[MRG] FIX raise error for max_samples if no bootstrap & optimize forest tests #21295

PSSF23 · 2021-10-09T23:36:18Z

Reference Issues/PRs

What does this implement/fix? Explain your changes.

Raise ValueError with message saying max_samples is only available if bootstrap=True.
Fix forest tests by adding bootstrap=True parameter.

Any other comments?

simonandras

Nice enhancement! Actually the behaviour here before your PR was ambiguous:
in your example after RandomForestClassifier(n_estimators=100, bootstrap=False, max_samples=0.5) the bootstrap was made, because in line 378 in _forest.py the n_samples_bootstrap parameter is set to 0.5 * n_samples by the _get_n_samples_bootstrap function whether bootstrap was False or not.

After writing the tests LGTM.

sklearn/ensemble/_forest.py

PSSF23

#21299 When checking the test errors, I found out that some of the tests for max_samples do not specify the bootstrap parameter. Yet the classifiers/regressors tested might have bootstrap=False as default, so the test results would be invalid.

The max_samples and bootstrap parameters in IsolationForest and bagging estimators seem to follow different logistics, so I didn't change those tests.

adrinjalali · 2021-10-12T08:11:24Z

pinging @glemaitre and @NicolasHug on this one.

NicolasHug

Thanks @PSSF23 , I made some minor comments but overall this LGTM

sklearn/ensemble/_forest.py

sklearn/ensemble/tests/test_forest.py

PSSF23

@NicolasHug I changed the error message, but setting bootstrap=True explicitly is still required in the checks to achieve the same results. Otherwise, the fitting would not randomize the sample indices:

scikit-learn/sklearn/ensemble/_forest.py

Lines 164 to 186 in 28567a5

    
           if forest.bootstrap: 
        
               n_samples = X.shape[0] 
        
               if sample_weight is None: 
        
                   curr_sample_weight = np.ones((n_samples,), dtype=np.float64) 
        
               else: 
        
                   curr_sample_weight = sample_weight.copy() 
        
               indices = _generate_sample_indices( 
        
                   tree.random_state, n_samples, n_samples_bootstrap 
        
               ) 
        
               sample_counts = np.bincount(indices, minlength=n_samples) 
        
               curr_sample_weight *= sample_counts 
        
               if class_weight == "subsample": 
        
                   with catch_warnings(): 
        
                       simplefilter("ignore", DeprecationWarning) 
        
                       curr_sample_weight *= compute_sample_weight("auto", y, indices=indices) 
        
               elif class_weight == "balanced_subsample": 
        
                   curr_sample_weight *= compute_sample_weight("balanced", y, indices=indices) 
        
               tree.fit(X, y, sample_weight=curr_sample_weight, check_input=False) 
        
           else: 
        
               tree.fit(X, y, sample_weight=sample_weight, check_input=False)

PSSF23

@simonandras @adrinjalali @NicolasHug @glemaitre Anything else needed for this PR?

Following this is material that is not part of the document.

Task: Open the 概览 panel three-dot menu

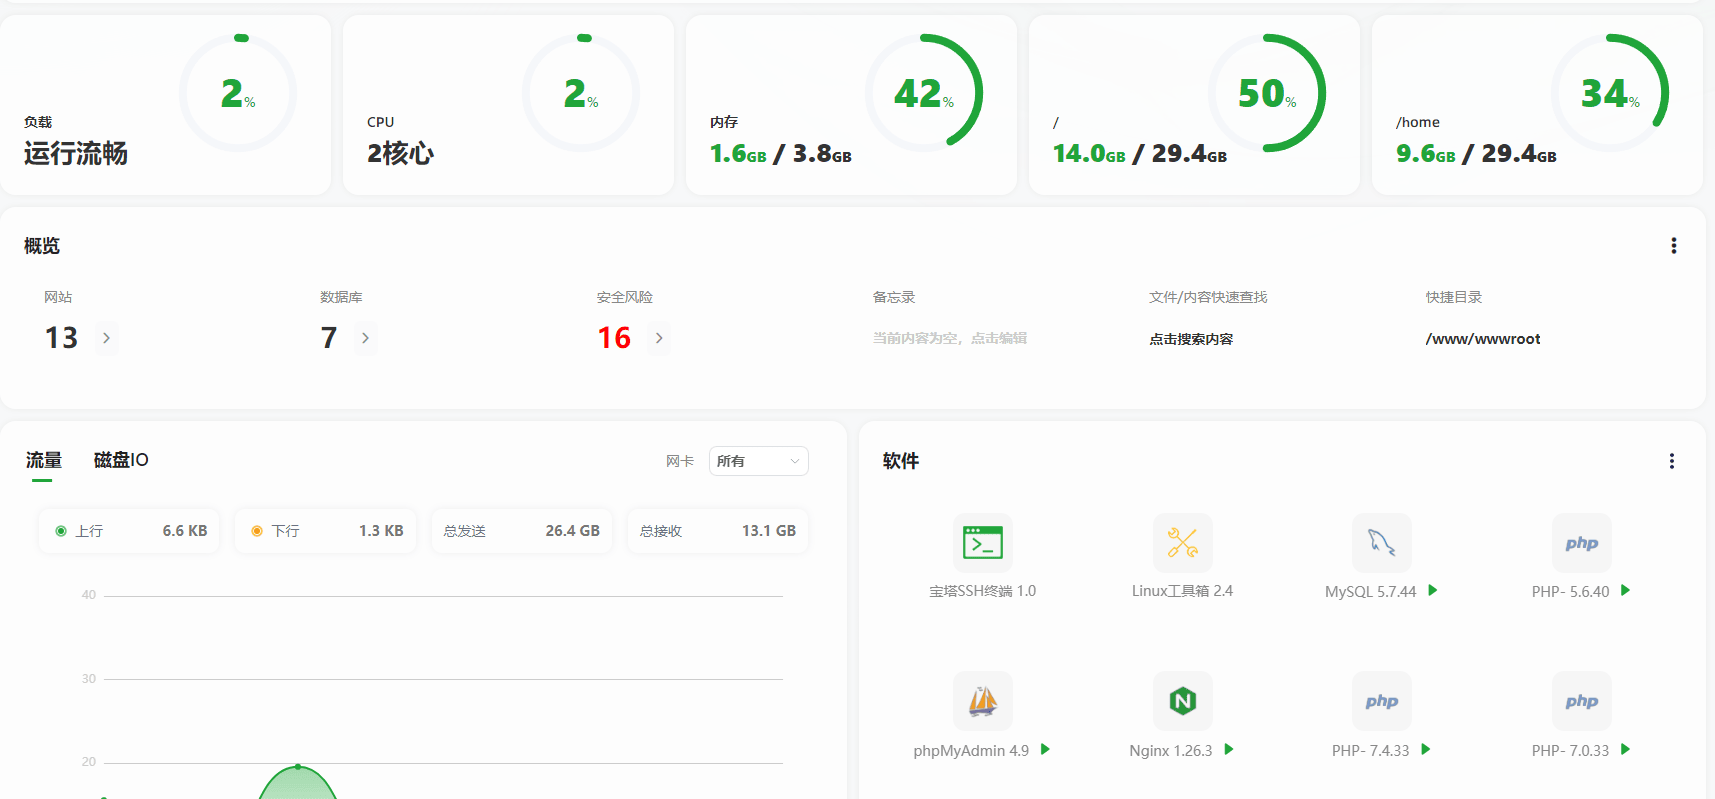Action: (x=1673, y=246)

adrinjalali · 2021-11-17T15:33:02Z

I kinda feel like we need a deprecation cycle here, but not entirely sure.

glemaitre · 2021-11-22T13:29:09Z

I agree with @adrinjalali. We should raise a FutureWarning for 2 versions before to error. The warning can be educational by explaining that we are discarding max_samples indeed and that to avoid that ambiguity, an error will be raised in the future.

NicolasHug · 2021-11-22T13:38:41Z

I think we tend to consider these to be bugfixes (hence no deprecation), but I don't mind going through the deprecation cycle to be extra nice.

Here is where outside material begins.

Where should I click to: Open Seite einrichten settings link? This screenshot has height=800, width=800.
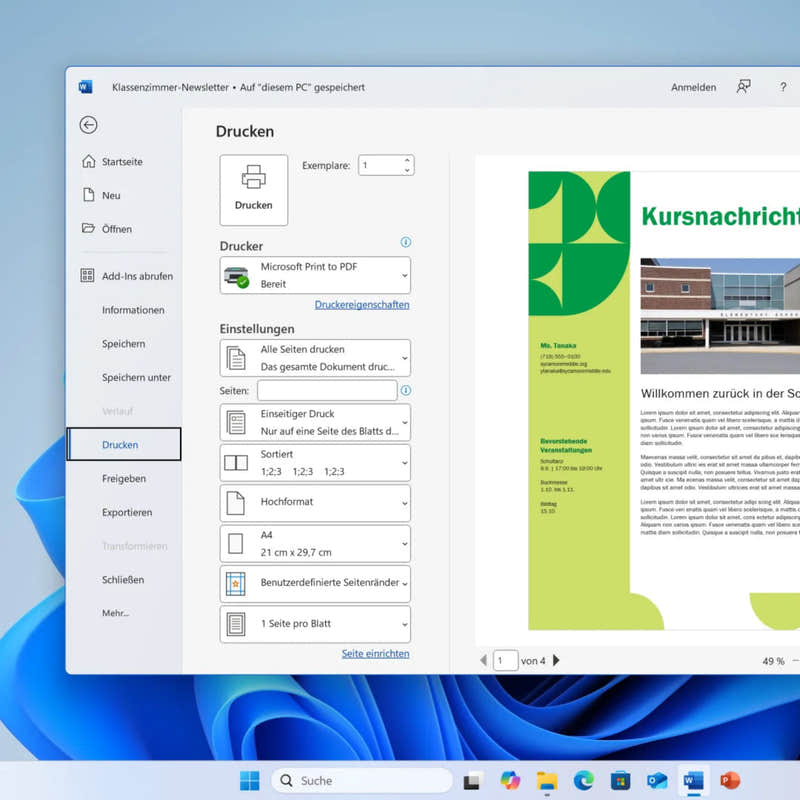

glemaitre · 2021-11-22T14:34:46Z

But here, the parameter was only ignore that was more or less in line with the docstring from what I understand.

PSSF23

@glemaitre The current code will calculate n_samples_bootstrap based on max_samples no matter bootstrap is True or False. In that process it might raise unnecessary errors if the max_samples format is wrong. As it's eventually ignored, why check it?

scikit-learn/sklearn/ensemble/_forest.py

Lines 384 to 386 in 3626a34

    
           n_samples_bootstrap = _get_n_samples_bootstrap( 
        
               n_samples=X.shape[0], max_samples=self.max_samples 
        
           )

Also in a naive user perspective, I would assume any parameter entered reflects how the program actually runs. So for example, I would think that ExtraTreesClassifier(max_samples=0.5) runs with half sample sizes.

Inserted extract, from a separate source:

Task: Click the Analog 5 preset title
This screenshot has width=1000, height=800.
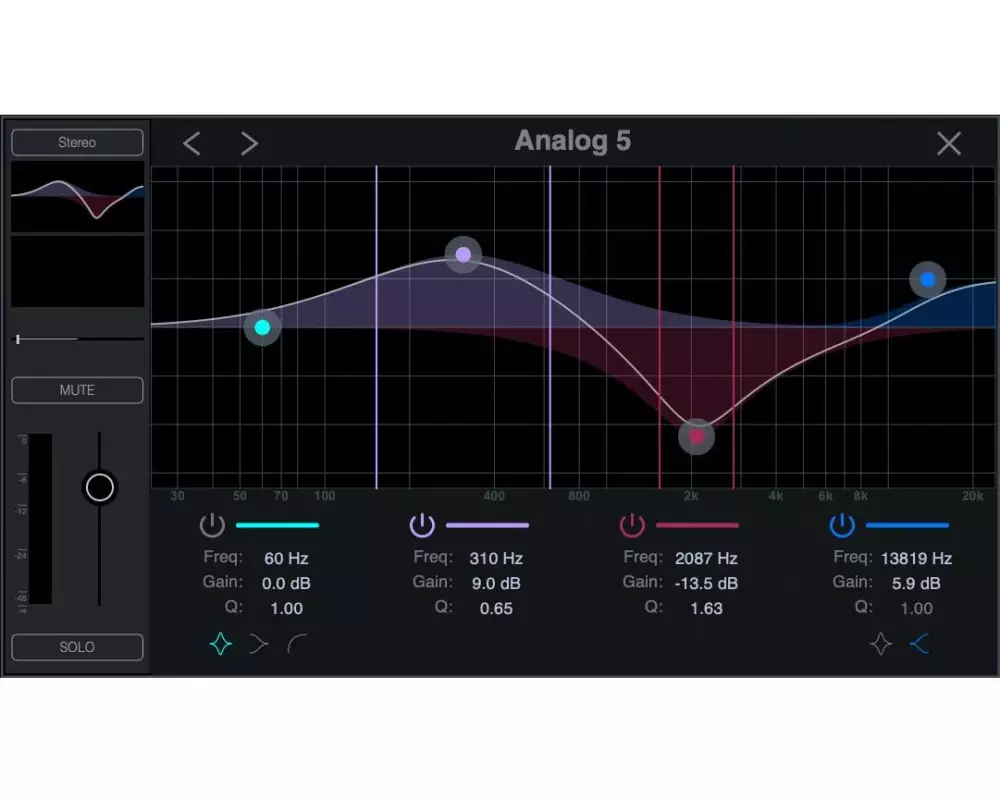Action: pos(572,141)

In addition, for consistency, as oob_score raises errors when bootstrap is False, max_samples should do the same thing.

scikit-learn/sklearn/ensemble/_forest.py

Lines 407 to 408 in 3626a34

    
           if not self.bootstrap and self.oob_score: 
        
               raise ValueError("Out of bag estimation only available if bootstrap=True")

glemaitre · 2021-11-23T16:08:17Z

@glemaitre The current code will calculate n_samples_bootstrap based on max_samples no matter bootstrap is True or False. In that process it might raise unnecessary errors if the max_samples format is wrong.
Also in a naive user perspective, I would assume any parameter entered reflects how the program actually runs. So for example, I would think that ExtraTreesClassifier(max_samples=0.5) runs with half sample sizes.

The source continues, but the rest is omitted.